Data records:
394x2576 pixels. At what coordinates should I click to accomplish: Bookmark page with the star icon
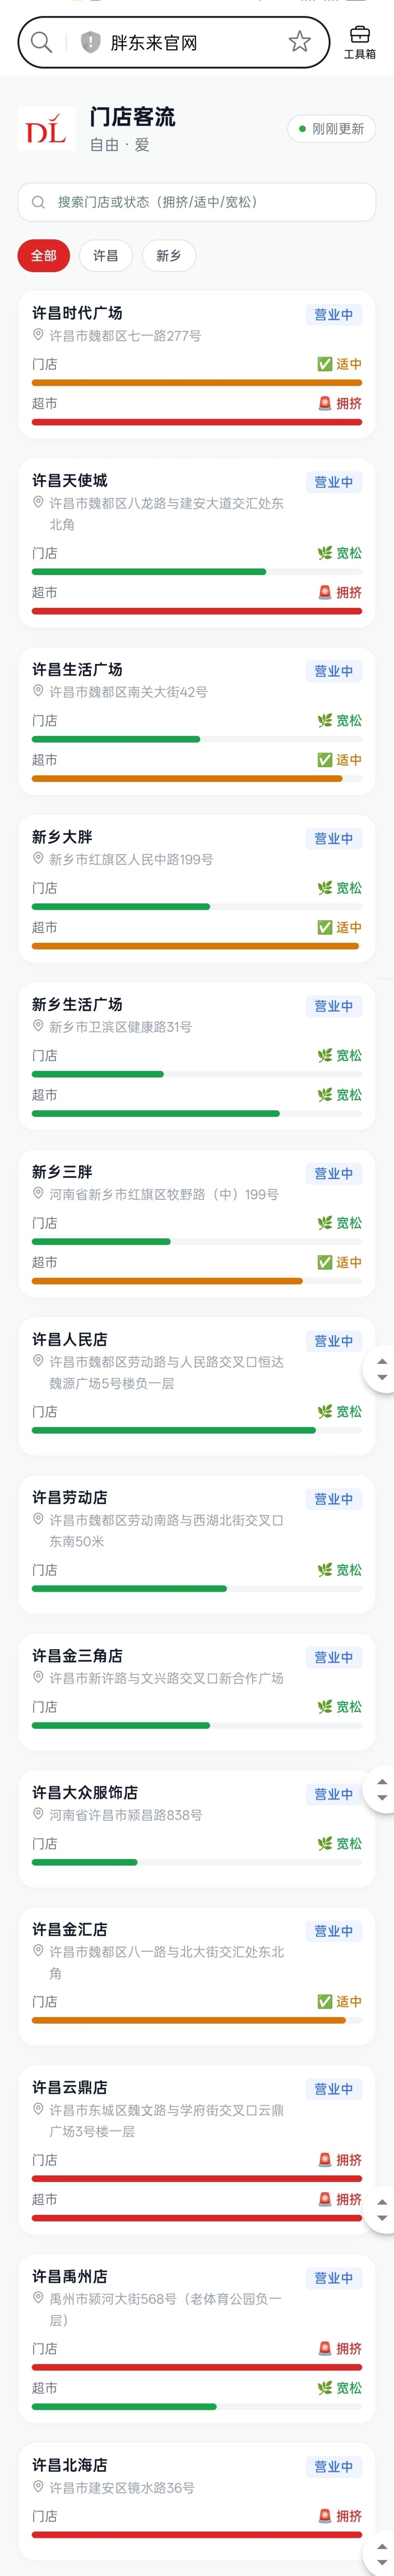tap(299, 42)
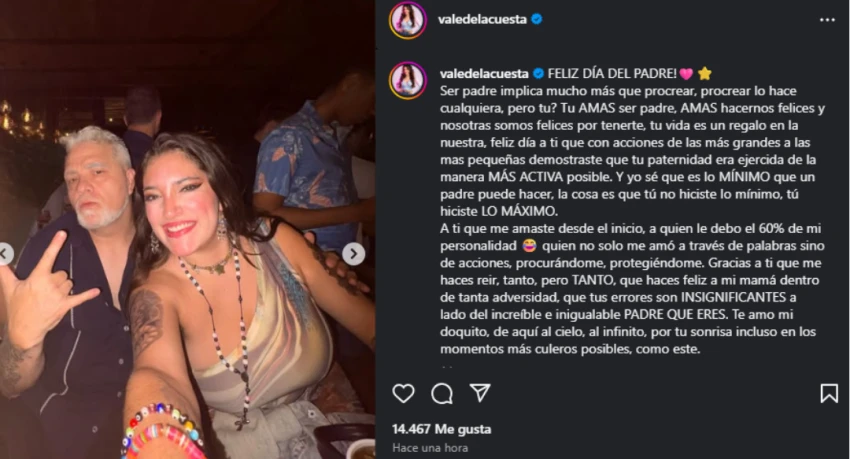Click the Hace una hora timestamp
This screenshot has width=850, height=459.
coord(430,448)

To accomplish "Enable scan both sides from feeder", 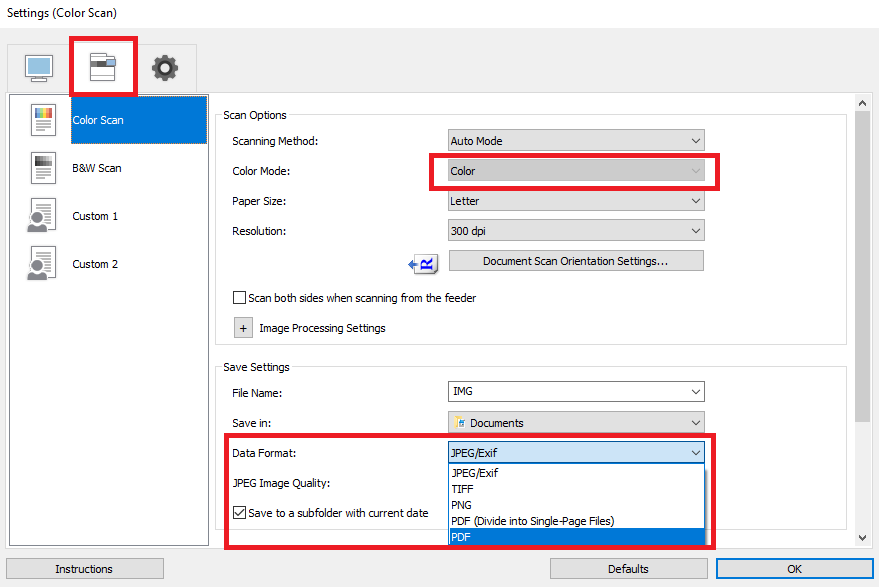I will [240, 298].
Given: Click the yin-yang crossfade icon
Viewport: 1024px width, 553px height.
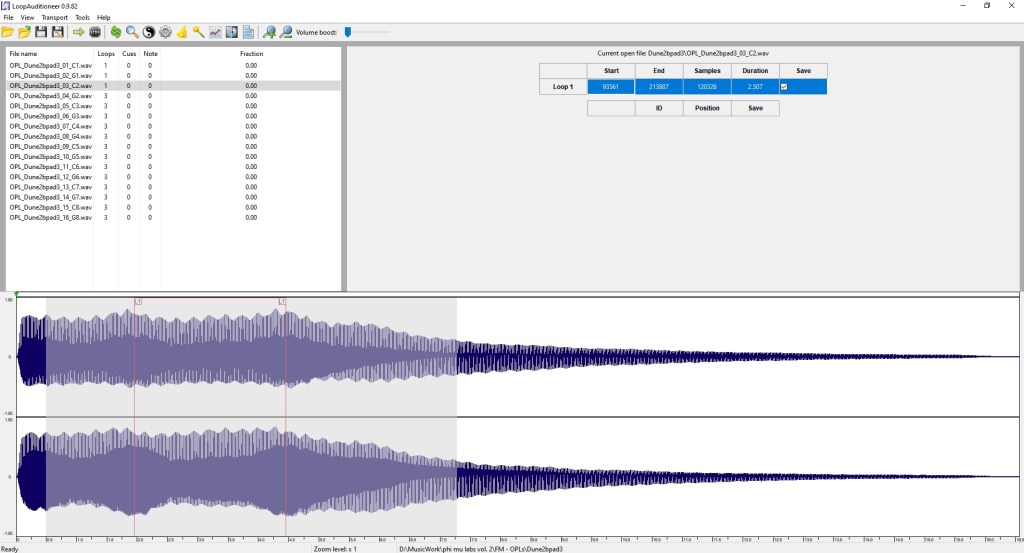Looking at the screenshot, I should (x=149, y=32).
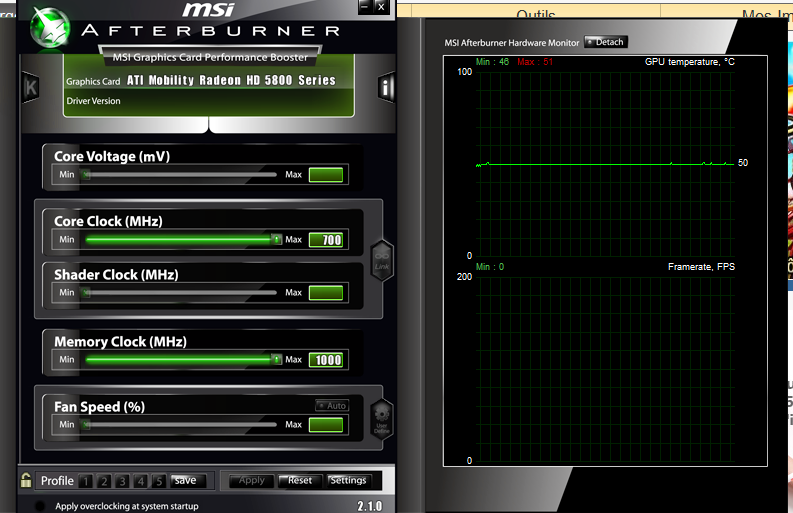This screenshot has width=793, height=513.
Task: Toggle Auto fan speed control
Action: click(x=332, y=405)
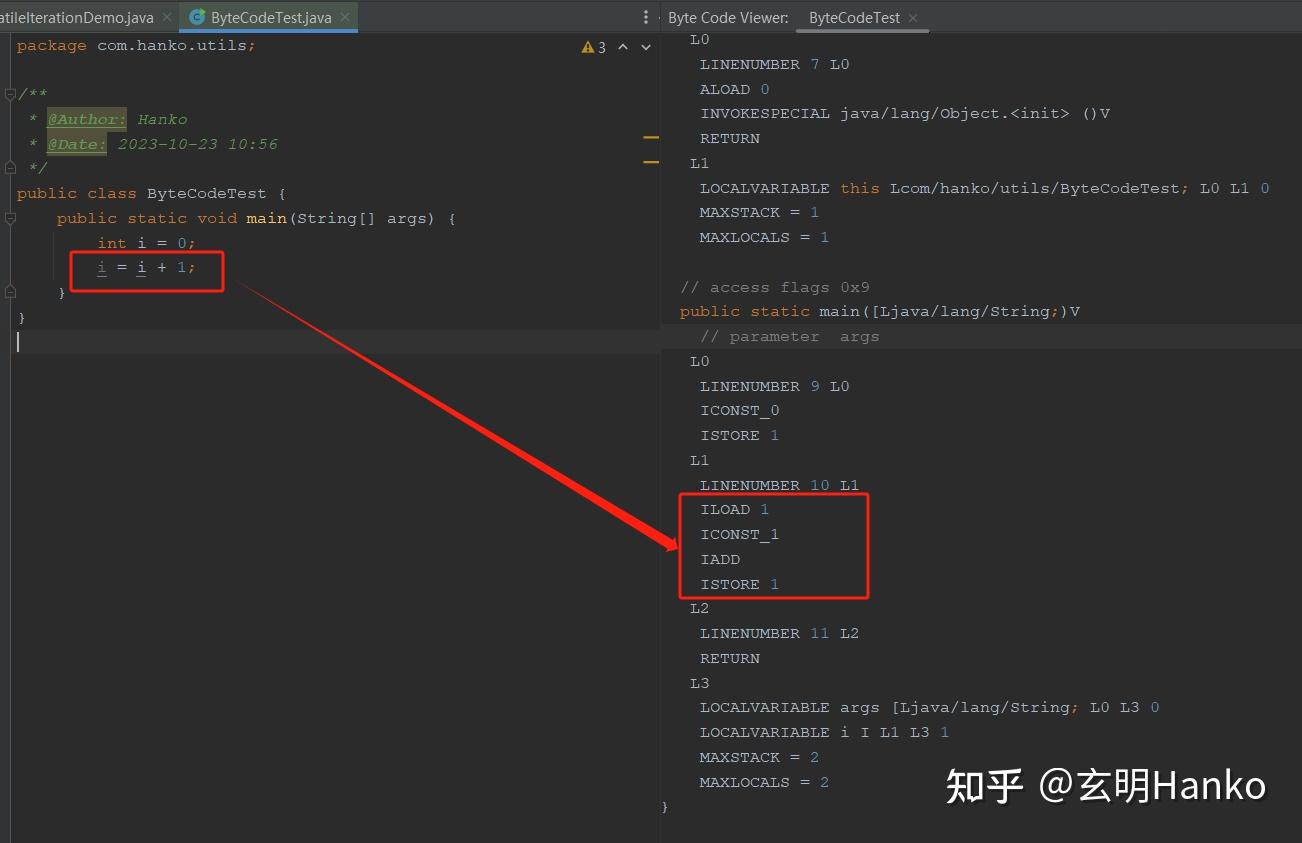Navigate to previous warning with up chevron
This screenshot has width=1302, height=843.
623,46
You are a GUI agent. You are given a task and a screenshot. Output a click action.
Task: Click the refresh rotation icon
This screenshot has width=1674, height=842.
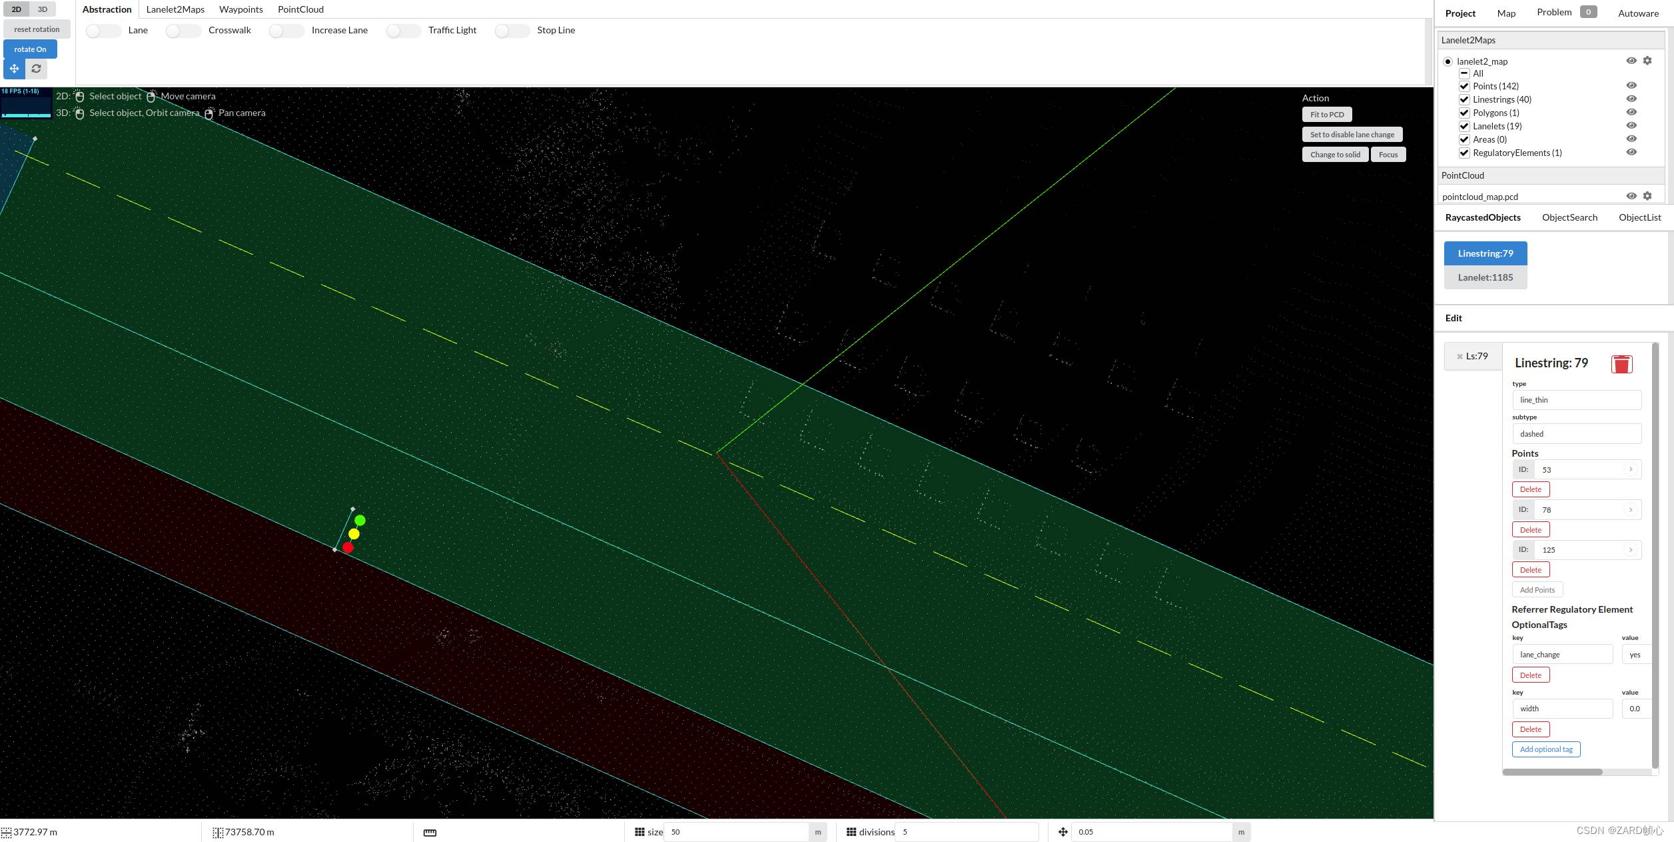click(37, 69)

→ **What is required**:
Reproduce word for word the lines running from the line with "Viewport: 1024px width, 553px height." through the end of the data, both included, and nothing else; leave out the pictures.

→ **Task solution**:
Viewport: 1024px width, 553px height.
Looking at the screenshot, I should (x=149, y=32).
This screenshot has width=793, height=513.
Task: Toggle Auto fan speed control
Action: click(x=332, y=405)
Navigate to previous warning with up chevron
This screenshot has width=1302, height=843.
623,46
You are a GUI agent. You are given a task and a screenshot. Output a click action.
Task: Click the refresh rotation icon
This screenshot has width=1674, height=842.
click(37, 69)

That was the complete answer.